Они сражались с Хильдой множество раз. Иногда везло ему, иногда — валькирии. Их силы были примерно равны, потому единственным способом победить было изучение своего врага, чем они и занимались на протяжении нескольких лет. Темные заклинания, алхимические формулы, порошки Хаоса, различные виды боевых искусств… в ход шло всё, но ни разу от одного защитного, банального заклинания Хильда не отлетала на добрых десять метров с обожжёнными, если не сказать обугленными ладонями.
Рейнольдс знал, что произошло. Светлая магия. Очень светлая. Можно даже сказать — самая светлая. Чистейшая. Магия, которой не обладали даже волшебники, ведь их чары не могли даже поранить творения Хаоса. Магия, которой у него, сына темнейшего колдуна и химеры, быть никак не могло, однако…
«…это не ты защищаешь её… а она оберегает тебя…»
Сомнений не было — чистоту, способную уничтожить даже валькирию при правильном заклинании, он каким-то образом позаимствовал у Мелеты. Наверняка, та золотистая пыль, проникая в кровь, меняла цвет силы, но ведь он не впервые за два дня прикасался к музе, а затем колдовал и никаких изменений до случая с Хильдой заметно не было?

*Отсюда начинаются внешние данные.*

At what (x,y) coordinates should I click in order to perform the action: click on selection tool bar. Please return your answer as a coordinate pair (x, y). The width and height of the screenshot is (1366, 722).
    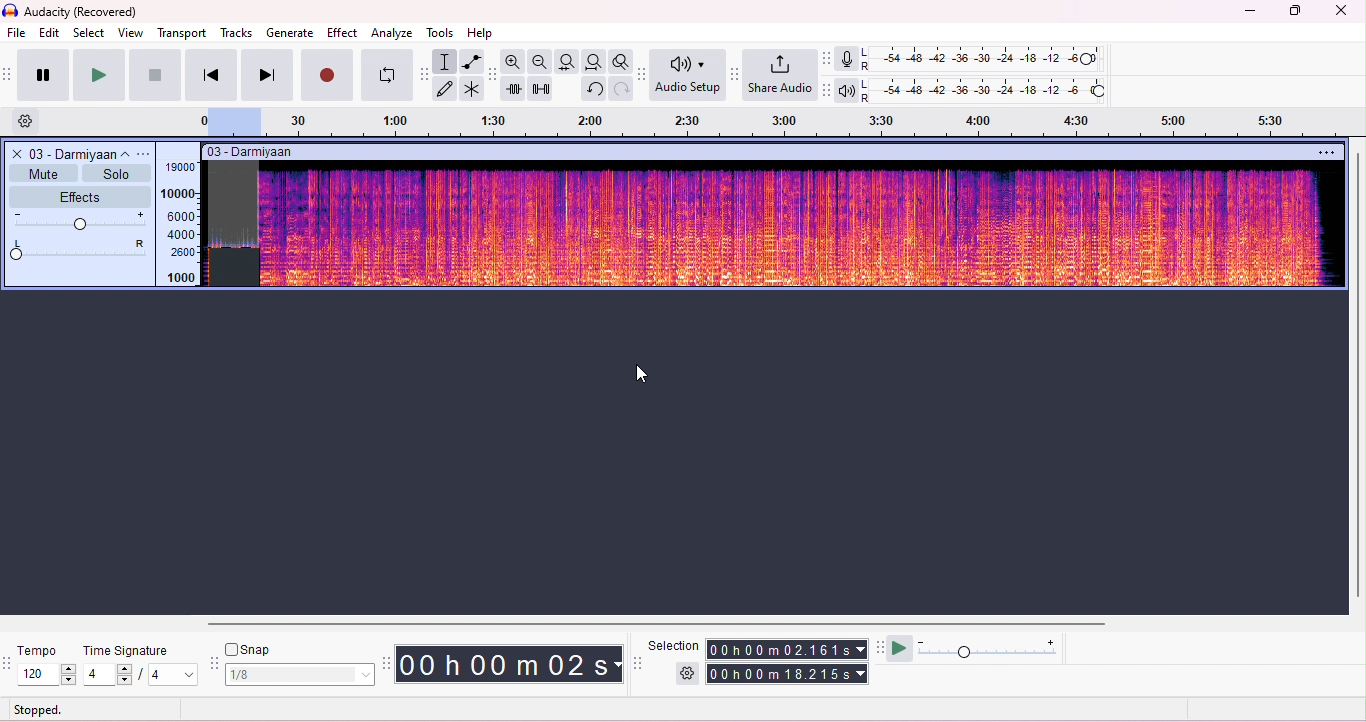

Рейнольдс упорно вспоминал. Он был уверен, что странность проявила себя лишь раз. Когда Хильда пыталась его убить. Угроза жизни — кнопка-включатель для светлой силы?! Полная ерунда.
Колдун шел, глядя под ноги и пытаясь разгадать загадку. Ранее он не слышал об обмене магии по цвету. Естественно, существовала процедура передачи силы. Длительная, неприятная, но необходимая, ведь иной раз в бою собрат отдавал больше, нежели нужно. Однако, это внутриклановое. Колдун никак не смог бы взять немножко волшебства — это по всем законам природы теневого мира было невозможно. Абсолютно нереально. Так как же свет музы вдруг оказался вплетенным в саму сущность его силы?
Внезапно Рейнольдса осенило. За два дня он прикасался к Мелете. Всякий раз. Защищая её, помогая переместиться, ругая, бросая вызов… и лишь раз, перед самой встречей с Хильдой, она коснулась его рук. Когда пыталась поблагодарить. Осторожно, почти невесомо. И этого хватило, чтобы какая-то частица её вдохновляющей магии сделала его сильнее.
«Черт побери, а ведь музы действительно опасны», — подумалось Рейнольдсу. Опасны своей неизведанностью, потому как никто не знает, а не убьет ли их свет самих колдунов, если вдруг муза не будет дольше разжимать свои пальцы. Опасны тем, что их может использовать как оружие какой-то спятивший волшебник, возжелавший вдруг уничтожить темных магов, что уже не раз бывало в истории теневого мира в разных вариациях. И они сами, колдуны, возможно тоже опасны для муз, ведь если при прикосновениях они тоже передавали свою энергию, то вдохновение больше не было чистым, как дарящие его создания.
«Что я наделал… Я бросал вызов Совету, смеялся над их древними страхами, и в этот момент, возможно, уничтожил какого-то гения, ведь Мелета, сама того не ведая, может свести его с ума…»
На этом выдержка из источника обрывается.